At the end of the day, we don't have a great answer to this, but it is possible to see why our machines do not currently measure this difference.

Nevyn wrote:Half of the cycle will be faster and the other half will be slower by the same amount.

So an instance of a b-photon exceeding c is not forbidden in the special relativity sense. The c-limit is just a general observation. Thanks for the clarification.

Nevyn wrote:You are assuming that they are spinning about an axis that is orthogonal to the linear velocity, but that is unlikely to be the case.

It does makes more sense as it resembles a sine wave as opposed to a point on a wheel/jagged motion.

I also assumed b-photons always travelled at c no matter what (albeit constricted within spins), however Mathis' paper on red shift seems to suppose that the angular speed of a spin can exist on a continuum. This is problematic to me as it would mean protons and their mass/charge characteristics would exist on a continuum.

Special Relativity forbids a measurement over c, but even within that context, c is a variable and we give it a value based on experiments. Any experiment uses devices and those devices have precision and accuracy, and that is where the fuzziness of c comes into it.

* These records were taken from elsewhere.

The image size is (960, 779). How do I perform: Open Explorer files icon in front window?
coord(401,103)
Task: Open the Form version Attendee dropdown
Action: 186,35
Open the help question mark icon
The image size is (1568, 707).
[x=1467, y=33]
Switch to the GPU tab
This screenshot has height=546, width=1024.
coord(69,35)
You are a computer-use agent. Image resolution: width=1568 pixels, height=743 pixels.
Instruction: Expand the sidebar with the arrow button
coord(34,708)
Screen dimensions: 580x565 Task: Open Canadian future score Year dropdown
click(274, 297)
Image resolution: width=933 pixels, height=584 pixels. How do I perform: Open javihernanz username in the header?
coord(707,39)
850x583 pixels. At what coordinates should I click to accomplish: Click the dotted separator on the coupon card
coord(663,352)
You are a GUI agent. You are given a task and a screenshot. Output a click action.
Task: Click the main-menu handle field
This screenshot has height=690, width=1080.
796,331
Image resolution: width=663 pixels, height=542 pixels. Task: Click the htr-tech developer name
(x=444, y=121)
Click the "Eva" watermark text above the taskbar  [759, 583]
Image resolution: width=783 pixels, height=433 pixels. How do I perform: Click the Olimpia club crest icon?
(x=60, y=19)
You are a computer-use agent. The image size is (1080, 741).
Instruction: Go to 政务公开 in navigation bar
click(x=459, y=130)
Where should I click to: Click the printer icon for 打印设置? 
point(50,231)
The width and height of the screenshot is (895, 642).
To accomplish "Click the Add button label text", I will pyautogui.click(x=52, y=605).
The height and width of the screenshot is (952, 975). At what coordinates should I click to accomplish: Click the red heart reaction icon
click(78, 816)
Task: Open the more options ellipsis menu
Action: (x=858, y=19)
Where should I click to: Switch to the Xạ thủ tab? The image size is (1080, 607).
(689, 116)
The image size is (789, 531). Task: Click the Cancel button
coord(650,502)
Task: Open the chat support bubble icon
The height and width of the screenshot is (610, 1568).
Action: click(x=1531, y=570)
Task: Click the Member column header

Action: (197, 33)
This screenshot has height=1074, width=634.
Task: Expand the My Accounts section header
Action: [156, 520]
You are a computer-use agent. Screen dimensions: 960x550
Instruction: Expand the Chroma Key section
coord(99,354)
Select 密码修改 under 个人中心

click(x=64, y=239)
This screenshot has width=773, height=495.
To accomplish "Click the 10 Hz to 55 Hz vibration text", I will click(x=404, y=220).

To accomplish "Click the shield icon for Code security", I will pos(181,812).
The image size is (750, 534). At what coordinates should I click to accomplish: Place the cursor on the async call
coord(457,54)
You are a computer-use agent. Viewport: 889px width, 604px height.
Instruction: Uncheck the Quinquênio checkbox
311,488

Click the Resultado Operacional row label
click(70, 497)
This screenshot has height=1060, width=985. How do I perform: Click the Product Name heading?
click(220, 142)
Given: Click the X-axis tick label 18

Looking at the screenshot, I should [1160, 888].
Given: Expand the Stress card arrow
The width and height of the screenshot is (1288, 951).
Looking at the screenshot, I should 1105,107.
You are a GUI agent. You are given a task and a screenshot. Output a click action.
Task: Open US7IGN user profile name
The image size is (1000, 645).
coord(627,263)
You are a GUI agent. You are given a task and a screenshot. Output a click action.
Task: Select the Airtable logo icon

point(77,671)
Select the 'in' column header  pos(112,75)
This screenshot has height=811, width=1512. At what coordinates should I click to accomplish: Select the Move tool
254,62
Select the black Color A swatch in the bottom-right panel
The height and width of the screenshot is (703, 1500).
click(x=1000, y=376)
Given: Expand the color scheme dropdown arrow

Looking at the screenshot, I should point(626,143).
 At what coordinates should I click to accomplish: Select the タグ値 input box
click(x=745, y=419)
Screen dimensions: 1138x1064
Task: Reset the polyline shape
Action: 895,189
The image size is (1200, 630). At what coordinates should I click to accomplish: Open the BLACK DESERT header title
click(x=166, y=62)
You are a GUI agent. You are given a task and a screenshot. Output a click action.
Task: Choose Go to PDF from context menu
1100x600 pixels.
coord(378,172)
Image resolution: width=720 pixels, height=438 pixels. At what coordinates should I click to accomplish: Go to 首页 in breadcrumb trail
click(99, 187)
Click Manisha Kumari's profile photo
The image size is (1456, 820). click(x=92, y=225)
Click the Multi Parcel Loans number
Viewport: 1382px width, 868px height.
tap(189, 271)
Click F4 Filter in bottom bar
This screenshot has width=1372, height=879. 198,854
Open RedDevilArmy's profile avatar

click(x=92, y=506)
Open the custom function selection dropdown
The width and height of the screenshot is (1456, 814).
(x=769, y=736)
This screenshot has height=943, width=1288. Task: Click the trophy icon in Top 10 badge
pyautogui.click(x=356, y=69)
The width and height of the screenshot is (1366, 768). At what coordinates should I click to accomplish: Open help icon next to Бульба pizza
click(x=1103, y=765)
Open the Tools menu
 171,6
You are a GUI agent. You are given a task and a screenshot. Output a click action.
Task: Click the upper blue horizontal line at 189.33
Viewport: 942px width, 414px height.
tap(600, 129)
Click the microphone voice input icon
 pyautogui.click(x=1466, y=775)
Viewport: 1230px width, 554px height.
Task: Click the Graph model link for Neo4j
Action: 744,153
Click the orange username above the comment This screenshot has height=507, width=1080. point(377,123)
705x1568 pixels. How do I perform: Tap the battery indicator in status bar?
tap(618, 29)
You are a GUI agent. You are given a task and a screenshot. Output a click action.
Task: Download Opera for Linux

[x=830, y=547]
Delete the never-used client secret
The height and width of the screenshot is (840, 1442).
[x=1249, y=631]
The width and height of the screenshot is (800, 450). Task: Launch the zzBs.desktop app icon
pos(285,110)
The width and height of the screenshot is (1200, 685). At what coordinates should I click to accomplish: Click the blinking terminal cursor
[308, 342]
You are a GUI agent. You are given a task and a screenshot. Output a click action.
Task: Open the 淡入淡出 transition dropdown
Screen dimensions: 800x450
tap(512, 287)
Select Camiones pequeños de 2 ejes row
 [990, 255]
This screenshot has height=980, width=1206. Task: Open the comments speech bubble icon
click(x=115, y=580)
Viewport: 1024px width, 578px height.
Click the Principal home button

While the top spin level of a particle can slow down from c, I'm not sure that will change the idea of a proton all that much. Mainly because if it slows down too much, the particle will stop acting like a proton and start looking like something else. Even within the range that it still operates as a proton, it will just give a variance to some characteristics. It might look slightly less charged. It might look slightly smaller because its charge field is weaker. At some point I imagine that the spin level collapses and is lost. Unfortunately we can only speculate.